Copy each line below that includes "above".

----------------------------------------

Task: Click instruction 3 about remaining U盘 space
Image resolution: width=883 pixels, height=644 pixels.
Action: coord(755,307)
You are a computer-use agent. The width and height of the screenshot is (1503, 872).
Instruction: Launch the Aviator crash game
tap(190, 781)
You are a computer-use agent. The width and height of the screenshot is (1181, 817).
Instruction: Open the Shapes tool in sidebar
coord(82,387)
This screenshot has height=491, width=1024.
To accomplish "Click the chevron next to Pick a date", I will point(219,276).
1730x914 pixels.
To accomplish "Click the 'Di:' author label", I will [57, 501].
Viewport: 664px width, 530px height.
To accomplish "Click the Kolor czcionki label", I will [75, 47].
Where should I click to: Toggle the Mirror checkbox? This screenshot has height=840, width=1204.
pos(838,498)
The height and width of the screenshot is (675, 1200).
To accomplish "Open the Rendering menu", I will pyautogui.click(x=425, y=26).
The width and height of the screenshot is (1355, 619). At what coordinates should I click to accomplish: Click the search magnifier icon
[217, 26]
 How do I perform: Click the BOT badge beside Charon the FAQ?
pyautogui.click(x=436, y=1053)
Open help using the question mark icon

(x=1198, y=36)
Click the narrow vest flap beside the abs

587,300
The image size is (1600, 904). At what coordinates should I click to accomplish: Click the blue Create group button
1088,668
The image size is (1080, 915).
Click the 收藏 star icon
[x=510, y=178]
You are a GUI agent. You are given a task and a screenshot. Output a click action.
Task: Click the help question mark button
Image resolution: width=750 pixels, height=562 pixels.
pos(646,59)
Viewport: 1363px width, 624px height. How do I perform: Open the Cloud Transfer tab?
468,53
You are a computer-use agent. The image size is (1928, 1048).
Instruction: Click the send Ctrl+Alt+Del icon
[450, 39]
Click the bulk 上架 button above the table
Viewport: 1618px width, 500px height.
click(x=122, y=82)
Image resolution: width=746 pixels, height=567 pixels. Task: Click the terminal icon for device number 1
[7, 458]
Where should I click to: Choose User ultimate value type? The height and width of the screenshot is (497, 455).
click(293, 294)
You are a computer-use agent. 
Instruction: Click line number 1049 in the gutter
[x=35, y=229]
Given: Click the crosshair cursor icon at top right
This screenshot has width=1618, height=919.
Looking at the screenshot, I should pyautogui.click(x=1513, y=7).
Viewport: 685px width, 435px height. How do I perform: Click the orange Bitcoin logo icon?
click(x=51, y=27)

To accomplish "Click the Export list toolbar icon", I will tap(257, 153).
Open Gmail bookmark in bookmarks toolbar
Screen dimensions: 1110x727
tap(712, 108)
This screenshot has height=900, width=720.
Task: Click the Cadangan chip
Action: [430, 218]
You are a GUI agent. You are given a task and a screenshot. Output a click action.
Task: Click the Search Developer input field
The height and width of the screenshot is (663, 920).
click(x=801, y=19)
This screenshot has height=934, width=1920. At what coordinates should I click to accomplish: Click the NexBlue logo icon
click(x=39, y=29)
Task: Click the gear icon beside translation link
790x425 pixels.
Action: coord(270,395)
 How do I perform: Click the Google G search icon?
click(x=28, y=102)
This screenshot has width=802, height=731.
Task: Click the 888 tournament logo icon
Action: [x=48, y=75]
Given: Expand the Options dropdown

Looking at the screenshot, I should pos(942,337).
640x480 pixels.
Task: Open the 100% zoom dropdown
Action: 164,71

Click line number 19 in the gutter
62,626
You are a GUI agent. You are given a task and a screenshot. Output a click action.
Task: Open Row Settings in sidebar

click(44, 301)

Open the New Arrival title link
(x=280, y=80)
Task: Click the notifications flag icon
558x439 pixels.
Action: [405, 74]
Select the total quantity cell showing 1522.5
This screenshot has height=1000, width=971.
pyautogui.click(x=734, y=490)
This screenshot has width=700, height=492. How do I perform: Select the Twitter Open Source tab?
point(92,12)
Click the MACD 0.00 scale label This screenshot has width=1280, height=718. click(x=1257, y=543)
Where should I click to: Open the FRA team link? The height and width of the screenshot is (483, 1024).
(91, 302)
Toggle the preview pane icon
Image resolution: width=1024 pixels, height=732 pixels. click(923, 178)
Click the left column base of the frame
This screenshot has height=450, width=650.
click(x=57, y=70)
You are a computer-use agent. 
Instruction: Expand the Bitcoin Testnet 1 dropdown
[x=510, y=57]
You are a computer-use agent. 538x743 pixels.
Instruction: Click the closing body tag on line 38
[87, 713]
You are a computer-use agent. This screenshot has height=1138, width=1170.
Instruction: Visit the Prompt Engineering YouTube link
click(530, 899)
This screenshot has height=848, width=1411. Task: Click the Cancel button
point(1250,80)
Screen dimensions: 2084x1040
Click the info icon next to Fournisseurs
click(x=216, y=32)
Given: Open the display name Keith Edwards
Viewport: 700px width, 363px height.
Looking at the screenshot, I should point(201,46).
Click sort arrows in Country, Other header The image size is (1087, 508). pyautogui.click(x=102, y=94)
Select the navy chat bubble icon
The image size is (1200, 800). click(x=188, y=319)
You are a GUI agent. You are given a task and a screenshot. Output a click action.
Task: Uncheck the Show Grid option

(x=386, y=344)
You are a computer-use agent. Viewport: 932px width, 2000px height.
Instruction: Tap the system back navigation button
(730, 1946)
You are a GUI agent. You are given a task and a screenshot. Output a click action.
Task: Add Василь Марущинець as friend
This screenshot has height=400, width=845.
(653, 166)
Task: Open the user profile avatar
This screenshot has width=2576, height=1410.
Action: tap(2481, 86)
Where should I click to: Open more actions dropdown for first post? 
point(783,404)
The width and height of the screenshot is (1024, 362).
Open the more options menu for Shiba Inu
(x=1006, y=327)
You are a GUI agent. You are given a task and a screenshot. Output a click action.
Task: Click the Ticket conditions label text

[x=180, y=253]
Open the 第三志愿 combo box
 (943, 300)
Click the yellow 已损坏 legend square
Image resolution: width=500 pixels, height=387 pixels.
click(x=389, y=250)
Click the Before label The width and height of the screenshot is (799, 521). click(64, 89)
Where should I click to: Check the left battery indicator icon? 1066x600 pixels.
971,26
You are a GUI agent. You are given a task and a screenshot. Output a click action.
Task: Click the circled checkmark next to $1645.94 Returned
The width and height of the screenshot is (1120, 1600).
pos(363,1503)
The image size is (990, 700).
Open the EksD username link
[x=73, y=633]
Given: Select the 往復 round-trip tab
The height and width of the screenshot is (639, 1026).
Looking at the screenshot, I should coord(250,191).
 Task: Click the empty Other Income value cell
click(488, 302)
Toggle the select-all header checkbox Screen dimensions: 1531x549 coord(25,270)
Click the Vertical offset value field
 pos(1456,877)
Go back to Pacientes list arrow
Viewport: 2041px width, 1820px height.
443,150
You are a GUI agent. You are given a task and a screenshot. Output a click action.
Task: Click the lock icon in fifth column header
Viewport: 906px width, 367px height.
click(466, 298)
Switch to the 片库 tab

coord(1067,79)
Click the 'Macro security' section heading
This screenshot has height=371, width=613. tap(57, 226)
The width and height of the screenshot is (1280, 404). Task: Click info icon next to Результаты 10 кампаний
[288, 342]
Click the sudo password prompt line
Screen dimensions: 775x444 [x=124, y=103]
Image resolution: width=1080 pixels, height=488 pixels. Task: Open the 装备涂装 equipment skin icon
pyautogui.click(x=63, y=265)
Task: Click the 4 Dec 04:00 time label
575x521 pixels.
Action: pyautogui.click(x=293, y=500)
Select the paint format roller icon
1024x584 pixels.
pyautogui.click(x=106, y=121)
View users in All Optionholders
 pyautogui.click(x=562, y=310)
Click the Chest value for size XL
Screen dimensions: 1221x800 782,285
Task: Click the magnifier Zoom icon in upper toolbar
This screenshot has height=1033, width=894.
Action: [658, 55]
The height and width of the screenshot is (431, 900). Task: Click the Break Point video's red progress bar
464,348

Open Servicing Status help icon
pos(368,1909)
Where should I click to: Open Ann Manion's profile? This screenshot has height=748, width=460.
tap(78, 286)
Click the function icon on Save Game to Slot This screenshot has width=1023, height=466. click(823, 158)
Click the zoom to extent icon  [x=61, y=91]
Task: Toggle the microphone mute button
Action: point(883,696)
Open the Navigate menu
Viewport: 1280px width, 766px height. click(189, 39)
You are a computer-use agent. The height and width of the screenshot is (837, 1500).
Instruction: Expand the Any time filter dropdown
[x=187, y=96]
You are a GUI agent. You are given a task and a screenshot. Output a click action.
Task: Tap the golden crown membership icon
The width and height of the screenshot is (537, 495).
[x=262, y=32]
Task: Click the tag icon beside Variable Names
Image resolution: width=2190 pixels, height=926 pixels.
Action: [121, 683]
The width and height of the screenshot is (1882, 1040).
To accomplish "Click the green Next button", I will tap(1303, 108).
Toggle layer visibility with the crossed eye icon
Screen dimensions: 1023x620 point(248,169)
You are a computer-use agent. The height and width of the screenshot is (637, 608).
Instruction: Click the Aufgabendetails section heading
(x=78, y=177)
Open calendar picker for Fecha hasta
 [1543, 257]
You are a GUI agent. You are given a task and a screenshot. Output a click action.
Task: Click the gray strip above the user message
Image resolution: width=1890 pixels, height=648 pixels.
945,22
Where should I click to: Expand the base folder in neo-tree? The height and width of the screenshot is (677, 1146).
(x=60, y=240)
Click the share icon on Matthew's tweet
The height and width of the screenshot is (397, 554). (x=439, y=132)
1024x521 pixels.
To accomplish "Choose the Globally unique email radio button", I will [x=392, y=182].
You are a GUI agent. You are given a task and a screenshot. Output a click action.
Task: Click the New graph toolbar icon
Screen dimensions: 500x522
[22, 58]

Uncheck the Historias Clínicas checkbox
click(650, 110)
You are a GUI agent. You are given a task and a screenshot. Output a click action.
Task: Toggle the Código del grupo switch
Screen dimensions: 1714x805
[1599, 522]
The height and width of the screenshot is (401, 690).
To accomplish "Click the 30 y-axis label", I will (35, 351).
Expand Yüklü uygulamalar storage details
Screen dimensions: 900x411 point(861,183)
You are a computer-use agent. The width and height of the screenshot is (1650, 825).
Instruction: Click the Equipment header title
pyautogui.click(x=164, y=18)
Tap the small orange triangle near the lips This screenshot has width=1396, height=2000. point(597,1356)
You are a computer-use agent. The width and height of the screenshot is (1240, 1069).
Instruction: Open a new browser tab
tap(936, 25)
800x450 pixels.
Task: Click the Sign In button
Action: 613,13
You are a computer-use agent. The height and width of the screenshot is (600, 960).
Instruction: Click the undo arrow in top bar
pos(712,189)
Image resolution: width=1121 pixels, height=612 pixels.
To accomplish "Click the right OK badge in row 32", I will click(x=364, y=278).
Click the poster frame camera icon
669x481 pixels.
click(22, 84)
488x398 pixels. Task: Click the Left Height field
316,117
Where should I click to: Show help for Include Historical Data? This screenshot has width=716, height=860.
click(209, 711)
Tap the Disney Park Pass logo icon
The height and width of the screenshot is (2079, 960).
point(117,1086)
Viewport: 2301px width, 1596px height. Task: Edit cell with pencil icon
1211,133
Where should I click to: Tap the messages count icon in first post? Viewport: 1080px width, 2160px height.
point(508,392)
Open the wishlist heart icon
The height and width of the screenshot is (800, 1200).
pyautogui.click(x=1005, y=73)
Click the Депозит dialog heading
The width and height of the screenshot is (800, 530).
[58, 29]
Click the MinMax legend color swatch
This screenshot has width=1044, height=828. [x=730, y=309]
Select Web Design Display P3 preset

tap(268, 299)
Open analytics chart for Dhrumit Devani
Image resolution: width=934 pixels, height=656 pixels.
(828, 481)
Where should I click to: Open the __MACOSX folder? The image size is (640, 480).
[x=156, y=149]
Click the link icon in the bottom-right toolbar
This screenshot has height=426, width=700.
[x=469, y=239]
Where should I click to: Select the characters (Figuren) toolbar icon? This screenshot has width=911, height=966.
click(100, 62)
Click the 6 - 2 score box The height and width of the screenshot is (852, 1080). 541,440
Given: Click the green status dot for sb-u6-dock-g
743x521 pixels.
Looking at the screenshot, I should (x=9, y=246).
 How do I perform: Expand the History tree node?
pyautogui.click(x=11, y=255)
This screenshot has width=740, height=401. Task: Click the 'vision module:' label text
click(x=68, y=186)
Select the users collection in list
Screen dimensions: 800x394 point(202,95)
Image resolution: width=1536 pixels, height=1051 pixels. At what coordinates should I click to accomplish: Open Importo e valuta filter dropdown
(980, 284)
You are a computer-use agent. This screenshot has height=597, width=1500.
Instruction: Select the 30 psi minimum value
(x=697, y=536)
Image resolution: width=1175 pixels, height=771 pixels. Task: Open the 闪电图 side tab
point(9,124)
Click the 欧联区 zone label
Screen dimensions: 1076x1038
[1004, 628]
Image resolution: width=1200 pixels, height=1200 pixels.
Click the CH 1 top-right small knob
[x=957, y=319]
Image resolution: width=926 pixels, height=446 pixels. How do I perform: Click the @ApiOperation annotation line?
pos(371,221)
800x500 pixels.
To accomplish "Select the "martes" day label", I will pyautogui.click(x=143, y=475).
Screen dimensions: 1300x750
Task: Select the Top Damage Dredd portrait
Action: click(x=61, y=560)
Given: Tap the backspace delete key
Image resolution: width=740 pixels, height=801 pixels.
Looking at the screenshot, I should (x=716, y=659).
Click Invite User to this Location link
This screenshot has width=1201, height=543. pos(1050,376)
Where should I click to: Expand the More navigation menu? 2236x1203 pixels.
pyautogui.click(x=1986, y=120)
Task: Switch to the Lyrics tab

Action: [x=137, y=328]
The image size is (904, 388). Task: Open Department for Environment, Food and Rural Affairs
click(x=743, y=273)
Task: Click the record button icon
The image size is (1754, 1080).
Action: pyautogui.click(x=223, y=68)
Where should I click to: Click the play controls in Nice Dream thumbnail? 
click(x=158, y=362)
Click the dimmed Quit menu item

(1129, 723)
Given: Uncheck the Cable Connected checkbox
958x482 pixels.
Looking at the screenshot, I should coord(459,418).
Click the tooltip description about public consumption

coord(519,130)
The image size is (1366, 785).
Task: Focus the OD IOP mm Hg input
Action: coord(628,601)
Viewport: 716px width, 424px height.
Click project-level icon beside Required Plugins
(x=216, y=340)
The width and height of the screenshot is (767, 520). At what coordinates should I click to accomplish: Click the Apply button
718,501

----------------------------------------

**Solution to this problem:**
Click the bulk 上架 button above the table
Task: Click the gray strip above the user message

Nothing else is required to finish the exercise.